Exercise goal - The expected output is an exact copy of the lines from the one containing "Given: Click the Obras/Melhorias legend dot" through the final line of the entries below, with no images.

(Records excerpted from a collection)
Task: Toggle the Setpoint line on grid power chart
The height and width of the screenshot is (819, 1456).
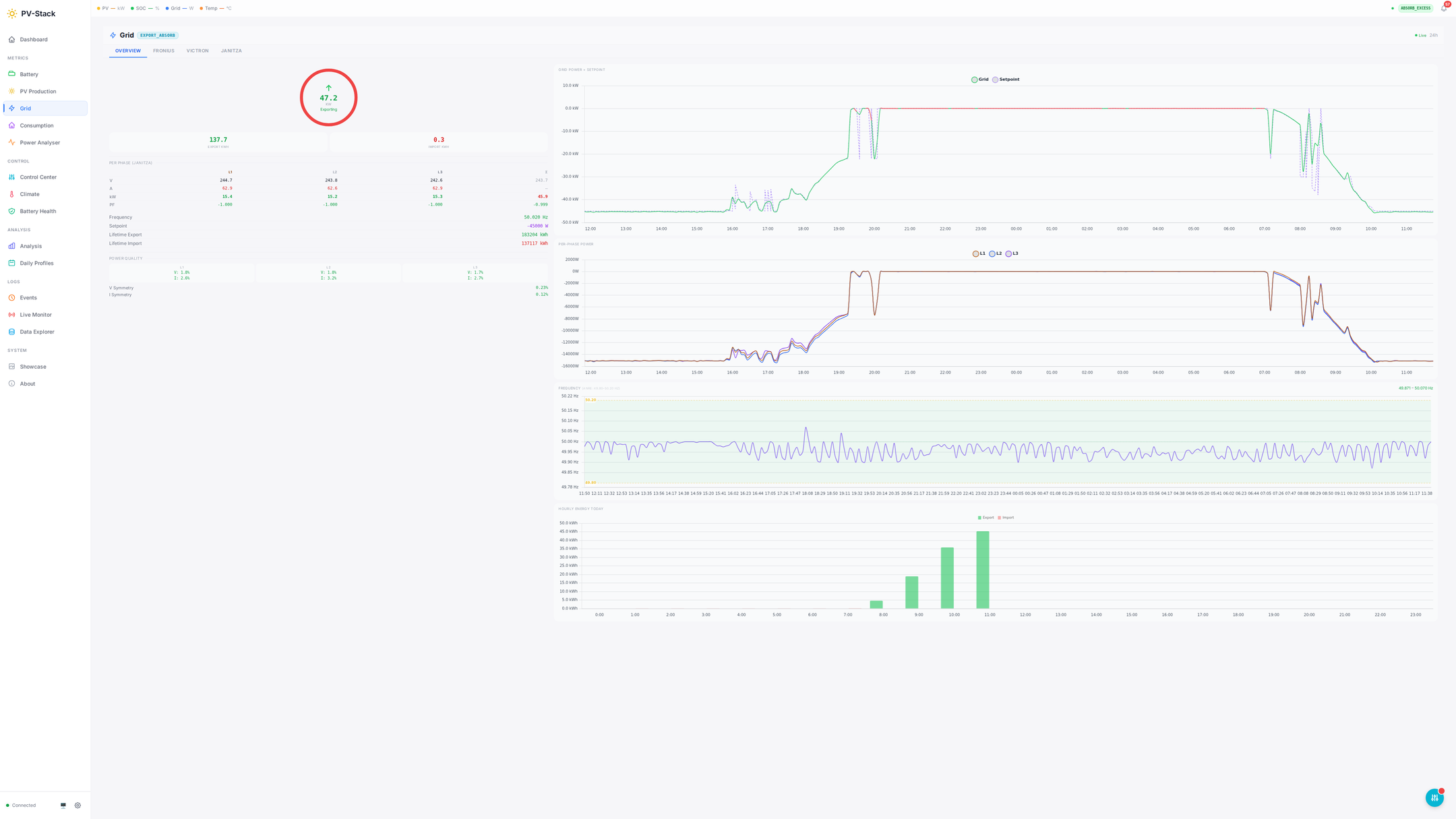Action: [1007, 79]
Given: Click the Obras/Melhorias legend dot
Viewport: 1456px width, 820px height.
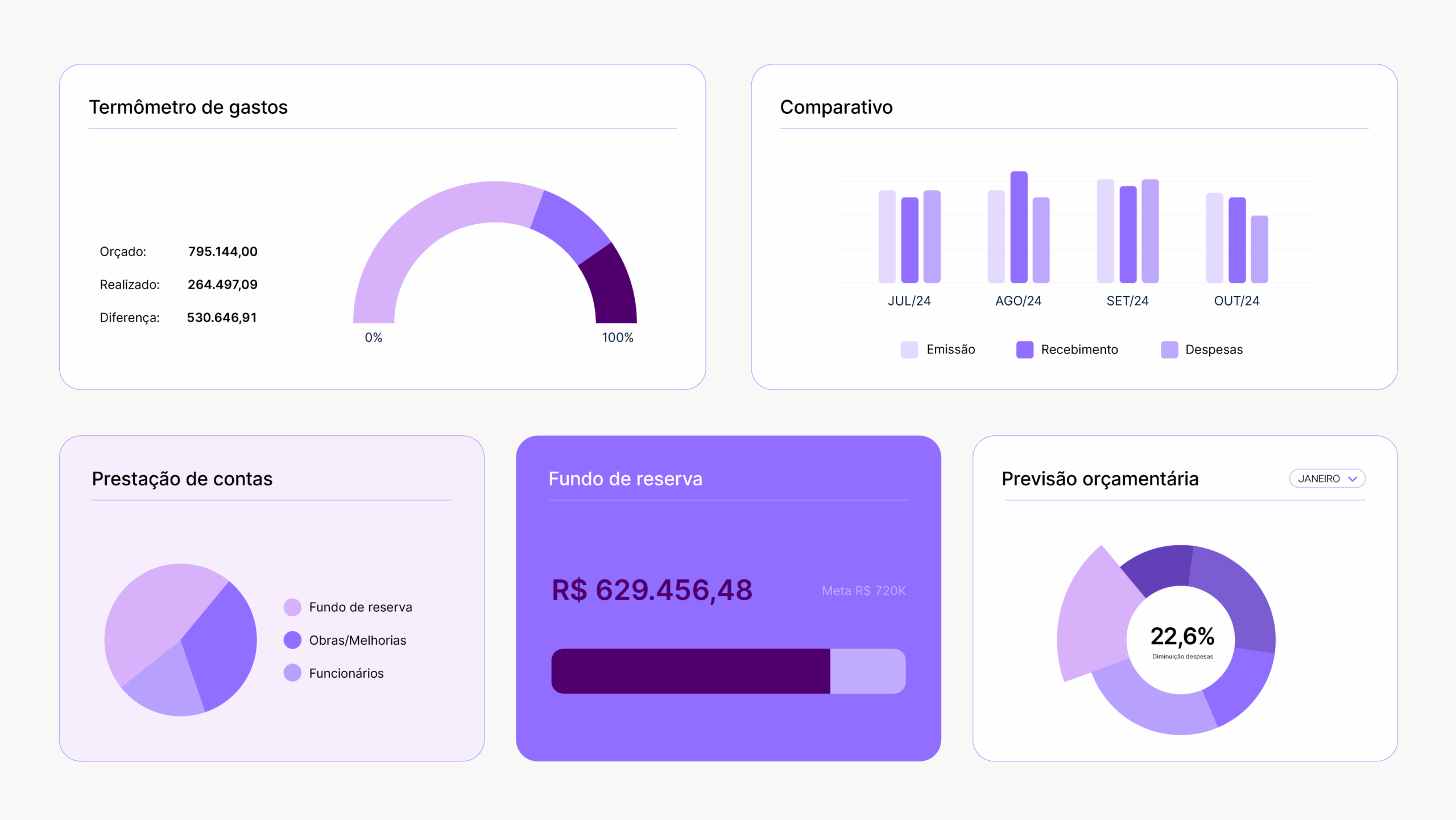Looking at the screenshot, I should pyautogui.click(x=292, y=640).
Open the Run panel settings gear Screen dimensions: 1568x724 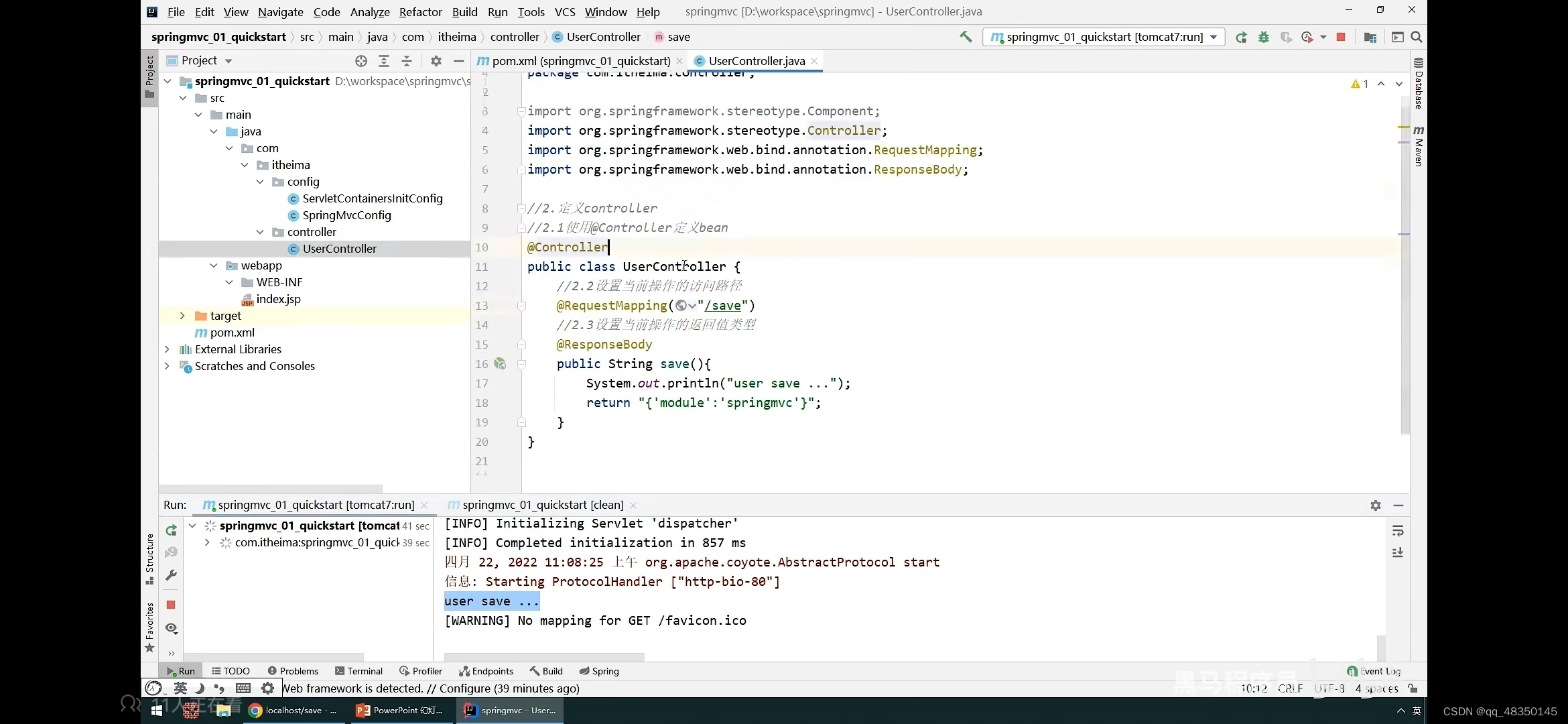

Worked solution -
Given: Click the Obras/Melhorias legend dot
Viewport: 1456px width, 820px height.
Looking at the screenshot, I should pyautogui.click(x=292, y=640).
Open the Run panel settings gear Screen dimensions: 1568x724 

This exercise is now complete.